Adrian Lesoing, a photography junior, opened the showcase of his photography exhibit “Suburbia: 85201,” an exhibition of night photos taken in Mesa, Ariz., at the Business Administration building on the Tempe campus Wednesday. It will be open until Jan. 4.

The photos are the result of a summer color darkroom class where Lesoing experimented with overexposure and long shutter speeds. Armed with the new tripod her fiancé gave her, she produced haunting night images of the neighborhood she lives in.

“Because these are night photos and I overexposed them, it makes the sky look like daytime and the reflection of the streetlights adds an eerie effect,” Lesoing said, adding that she took many photos of yards flooded by irrigation to produce the effect.

Though the photography technique Lesoing used is not new, her personal style is very unique, said Logan Bellow, a photography junior and the vice president of the Photographers’ Association at ASU who was n the class with Lesoing.

Lesoing originally started with several different concepts including photographing vegetables and foreclosed homes, but eventually moved on to photographing at night, Bellew said. The effect, he added, was quite uncomfortable — which is a good thing.

“I like the photos because they make me feel weird and creepy and eerie,” Bellew said, adding that the problem with many photos is that they don’t invoke any feeling in the viewer. “Her photos make me a feel a little uncomfortable and that’s a good thing, because they make me feel, period.”

The effect is not easy to catch on film, Bellew said, which is why her photos are so interesting, because they show the viewer something their own eye can’t see.

“They make me see a really odd environment,” he said. “It might not be a place I want to be, but it’s a place I want to be able to see.”

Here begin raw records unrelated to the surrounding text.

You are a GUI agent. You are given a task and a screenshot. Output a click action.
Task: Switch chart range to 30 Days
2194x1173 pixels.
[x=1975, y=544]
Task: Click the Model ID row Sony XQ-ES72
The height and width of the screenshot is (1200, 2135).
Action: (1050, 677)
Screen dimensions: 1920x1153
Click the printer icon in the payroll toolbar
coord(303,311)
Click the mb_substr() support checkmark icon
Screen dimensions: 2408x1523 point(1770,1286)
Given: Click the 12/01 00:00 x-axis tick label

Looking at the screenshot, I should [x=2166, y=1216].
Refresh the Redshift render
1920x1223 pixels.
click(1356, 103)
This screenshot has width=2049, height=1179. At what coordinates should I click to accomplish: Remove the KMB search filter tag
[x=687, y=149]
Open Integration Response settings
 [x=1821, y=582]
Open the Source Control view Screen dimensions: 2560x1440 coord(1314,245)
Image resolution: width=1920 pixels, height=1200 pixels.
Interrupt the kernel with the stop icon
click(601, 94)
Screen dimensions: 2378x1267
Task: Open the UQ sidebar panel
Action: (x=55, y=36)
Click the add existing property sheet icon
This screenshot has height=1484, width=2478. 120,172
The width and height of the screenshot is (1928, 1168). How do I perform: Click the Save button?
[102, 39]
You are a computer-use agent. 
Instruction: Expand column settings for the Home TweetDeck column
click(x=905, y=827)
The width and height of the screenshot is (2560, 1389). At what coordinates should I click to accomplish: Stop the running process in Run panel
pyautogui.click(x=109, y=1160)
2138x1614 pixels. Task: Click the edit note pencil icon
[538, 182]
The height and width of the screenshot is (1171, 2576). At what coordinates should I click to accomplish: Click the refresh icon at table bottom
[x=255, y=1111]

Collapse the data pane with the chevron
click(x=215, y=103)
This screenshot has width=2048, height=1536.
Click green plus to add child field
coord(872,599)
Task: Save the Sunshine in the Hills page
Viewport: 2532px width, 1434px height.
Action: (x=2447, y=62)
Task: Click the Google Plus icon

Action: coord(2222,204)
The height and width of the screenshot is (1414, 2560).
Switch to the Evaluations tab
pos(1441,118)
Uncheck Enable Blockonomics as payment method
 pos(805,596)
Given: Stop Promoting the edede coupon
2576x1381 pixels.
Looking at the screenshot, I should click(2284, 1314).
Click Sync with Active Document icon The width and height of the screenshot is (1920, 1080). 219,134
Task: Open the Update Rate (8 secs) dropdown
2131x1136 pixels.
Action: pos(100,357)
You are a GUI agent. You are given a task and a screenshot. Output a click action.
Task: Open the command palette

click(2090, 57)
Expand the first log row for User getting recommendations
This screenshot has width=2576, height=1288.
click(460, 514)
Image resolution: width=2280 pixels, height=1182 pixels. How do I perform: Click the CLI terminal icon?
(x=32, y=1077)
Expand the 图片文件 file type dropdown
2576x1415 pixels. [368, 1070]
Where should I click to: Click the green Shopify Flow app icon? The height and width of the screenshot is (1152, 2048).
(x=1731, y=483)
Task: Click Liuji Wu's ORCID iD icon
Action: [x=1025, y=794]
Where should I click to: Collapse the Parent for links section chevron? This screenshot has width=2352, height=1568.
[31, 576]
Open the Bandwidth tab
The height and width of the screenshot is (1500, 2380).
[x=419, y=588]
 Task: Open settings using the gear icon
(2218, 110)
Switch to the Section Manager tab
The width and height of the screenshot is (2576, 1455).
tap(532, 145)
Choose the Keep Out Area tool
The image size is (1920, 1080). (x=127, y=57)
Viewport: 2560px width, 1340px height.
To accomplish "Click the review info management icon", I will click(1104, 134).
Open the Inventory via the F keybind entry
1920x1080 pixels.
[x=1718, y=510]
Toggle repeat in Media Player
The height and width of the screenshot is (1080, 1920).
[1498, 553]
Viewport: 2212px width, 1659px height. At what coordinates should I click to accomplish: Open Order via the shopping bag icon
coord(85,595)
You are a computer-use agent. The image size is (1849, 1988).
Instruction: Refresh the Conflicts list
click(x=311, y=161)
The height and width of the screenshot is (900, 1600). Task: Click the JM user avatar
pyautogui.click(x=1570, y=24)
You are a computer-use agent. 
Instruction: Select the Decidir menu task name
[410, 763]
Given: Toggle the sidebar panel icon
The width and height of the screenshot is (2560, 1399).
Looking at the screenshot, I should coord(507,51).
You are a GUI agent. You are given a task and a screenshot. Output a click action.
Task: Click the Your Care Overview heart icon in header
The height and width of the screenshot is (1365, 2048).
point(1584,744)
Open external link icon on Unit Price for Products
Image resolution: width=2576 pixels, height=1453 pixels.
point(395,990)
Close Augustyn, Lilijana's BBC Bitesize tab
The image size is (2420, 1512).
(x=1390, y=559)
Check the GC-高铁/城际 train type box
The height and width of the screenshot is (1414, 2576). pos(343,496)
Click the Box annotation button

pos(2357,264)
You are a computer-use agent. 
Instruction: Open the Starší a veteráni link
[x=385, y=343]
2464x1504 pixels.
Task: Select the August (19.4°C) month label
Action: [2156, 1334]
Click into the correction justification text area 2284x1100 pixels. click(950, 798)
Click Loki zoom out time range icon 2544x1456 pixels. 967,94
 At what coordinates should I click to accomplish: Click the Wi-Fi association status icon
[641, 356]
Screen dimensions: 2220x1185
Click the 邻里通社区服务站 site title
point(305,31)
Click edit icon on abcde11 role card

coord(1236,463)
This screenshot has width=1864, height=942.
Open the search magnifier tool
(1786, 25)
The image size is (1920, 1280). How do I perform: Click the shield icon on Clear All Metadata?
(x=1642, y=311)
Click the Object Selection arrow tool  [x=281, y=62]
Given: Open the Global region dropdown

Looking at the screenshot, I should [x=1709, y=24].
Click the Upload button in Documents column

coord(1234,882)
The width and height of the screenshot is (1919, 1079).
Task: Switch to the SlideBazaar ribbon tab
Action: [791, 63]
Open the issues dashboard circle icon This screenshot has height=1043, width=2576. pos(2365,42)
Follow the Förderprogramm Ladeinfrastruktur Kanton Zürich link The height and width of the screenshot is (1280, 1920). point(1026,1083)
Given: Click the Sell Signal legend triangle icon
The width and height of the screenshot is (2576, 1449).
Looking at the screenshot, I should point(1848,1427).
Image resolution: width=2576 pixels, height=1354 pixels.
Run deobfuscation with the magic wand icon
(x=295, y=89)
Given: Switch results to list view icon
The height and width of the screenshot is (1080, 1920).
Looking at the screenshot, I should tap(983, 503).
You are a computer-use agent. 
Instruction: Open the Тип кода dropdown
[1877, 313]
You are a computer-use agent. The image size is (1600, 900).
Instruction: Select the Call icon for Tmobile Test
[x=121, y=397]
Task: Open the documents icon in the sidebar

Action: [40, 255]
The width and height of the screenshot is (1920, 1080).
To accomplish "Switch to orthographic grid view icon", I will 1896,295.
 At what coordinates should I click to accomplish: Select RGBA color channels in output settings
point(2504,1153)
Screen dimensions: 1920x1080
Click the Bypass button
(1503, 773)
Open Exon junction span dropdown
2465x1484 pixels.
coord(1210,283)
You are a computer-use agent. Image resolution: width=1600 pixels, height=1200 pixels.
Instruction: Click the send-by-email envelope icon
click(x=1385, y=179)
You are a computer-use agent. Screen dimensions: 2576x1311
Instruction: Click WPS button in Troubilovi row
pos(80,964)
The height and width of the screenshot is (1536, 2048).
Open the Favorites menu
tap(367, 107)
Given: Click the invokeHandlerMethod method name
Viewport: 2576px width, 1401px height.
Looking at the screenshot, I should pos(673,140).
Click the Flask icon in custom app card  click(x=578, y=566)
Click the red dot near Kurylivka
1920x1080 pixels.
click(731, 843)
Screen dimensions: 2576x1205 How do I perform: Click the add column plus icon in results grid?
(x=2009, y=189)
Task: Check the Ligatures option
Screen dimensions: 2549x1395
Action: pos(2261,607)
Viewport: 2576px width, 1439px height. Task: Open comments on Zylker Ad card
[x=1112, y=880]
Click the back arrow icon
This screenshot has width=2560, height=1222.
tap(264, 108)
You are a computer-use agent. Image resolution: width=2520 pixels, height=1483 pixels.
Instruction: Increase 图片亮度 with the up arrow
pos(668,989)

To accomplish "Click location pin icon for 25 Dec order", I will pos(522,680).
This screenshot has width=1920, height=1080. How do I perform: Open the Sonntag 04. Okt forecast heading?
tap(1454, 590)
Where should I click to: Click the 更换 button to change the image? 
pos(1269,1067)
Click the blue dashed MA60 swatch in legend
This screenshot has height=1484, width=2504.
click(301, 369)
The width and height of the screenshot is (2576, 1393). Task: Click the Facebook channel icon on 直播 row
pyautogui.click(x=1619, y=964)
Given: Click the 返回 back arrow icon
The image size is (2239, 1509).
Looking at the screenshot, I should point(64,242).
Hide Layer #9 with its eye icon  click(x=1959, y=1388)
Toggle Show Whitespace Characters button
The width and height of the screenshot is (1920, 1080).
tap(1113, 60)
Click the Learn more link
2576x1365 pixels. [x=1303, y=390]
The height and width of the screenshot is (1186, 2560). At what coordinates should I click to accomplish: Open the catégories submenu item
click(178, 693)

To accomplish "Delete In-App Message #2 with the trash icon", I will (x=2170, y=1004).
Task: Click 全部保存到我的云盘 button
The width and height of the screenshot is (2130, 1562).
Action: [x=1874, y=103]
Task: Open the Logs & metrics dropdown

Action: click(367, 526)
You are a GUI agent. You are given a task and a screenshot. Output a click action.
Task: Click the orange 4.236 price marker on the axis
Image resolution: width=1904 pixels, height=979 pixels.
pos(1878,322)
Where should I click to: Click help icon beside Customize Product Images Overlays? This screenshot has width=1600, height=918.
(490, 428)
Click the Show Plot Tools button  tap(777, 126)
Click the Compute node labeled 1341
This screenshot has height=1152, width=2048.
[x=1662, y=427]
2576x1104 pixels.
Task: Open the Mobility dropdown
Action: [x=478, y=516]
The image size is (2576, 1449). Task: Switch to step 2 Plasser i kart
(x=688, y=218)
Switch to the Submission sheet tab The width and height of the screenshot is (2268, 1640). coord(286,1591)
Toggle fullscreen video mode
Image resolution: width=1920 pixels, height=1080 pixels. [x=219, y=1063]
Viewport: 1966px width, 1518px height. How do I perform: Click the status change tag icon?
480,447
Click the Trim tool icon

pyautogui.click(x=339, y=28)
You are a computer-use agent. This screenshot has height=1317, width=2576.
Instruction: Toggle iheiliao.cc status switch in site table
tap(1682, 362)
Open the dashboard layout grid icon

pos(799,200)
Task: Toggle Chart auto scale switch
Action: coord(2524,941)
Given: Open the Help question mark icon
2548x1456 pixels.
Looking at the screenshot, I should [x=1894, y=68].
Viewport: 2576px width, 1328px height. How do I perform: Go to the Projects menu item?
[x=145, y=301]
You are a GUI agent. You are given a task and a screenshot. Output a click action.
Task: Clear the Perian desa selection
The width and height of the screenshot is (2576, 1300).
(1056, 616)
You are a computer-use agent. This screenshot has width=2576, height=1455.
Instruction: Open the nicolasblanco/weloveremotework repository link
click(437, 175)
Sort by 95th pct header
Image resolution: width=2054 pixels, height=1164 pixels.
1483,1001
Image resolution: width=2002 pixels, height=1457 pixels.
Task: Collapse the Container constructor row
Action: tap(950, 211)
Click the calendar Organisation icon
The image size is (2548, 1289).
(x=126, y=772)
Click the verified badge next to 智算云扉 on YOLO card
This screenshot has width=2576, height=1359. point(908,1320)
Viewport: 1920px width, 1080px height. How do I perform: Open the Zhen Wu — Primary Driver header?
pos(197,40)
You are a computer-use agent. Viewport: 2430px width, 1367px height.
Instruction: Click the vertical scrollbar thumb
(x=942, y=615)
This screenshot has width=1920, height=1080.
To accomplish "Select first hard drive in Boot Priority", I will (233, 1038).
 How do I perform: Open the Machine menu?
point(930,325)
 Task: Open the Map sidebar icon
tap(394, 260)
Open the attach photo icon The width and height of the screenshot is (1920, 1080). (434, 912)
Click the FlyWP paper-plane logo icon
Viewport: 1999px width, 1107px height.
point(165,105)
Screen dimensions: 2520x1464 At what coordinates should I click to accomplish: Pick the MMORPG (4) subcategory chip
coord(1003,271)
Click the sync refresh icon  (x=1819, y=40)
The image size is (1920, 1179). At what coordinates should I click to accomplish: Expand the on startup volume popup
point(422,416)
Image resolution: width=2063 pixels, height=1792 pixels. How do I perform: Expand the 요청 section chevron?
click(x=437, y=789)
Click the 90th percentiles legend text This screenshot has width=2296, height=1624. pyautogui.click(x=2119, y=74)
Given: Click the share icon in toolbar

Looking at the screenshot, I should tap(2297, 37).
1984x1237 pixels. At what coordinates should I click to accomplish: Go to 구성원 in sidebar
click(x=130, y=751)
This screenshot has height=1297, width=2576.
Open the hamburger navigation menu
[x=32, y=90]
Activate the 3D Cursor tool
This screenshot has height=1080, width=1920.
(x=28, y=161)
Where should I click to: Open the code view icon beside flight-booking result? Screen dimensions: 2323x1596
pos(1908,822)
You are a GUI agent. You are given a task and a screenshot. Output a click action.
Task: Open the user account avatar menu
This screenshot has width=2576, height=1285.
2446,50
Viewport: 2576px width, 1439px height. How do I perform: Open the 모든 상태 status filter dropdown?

To become a photographer it’s essential to be able to see the common world in an uncommon way, said Christian Widmer, a faculty associate in the School of Art at the Herberger Institute for Design and the Arts who taught the class. He added that Lesoing has been able to achieve this in her “nearly psychedelic peeks into the Arizona ‘burbs.”

“The long exposure times coupled with the artificial lights that illuminate the evenings transformed the normally banal suburban

landscape into something more mysterious,” he said in an e-mail.

“Something worth a stare rather than just a glance out of the driver’s side window.”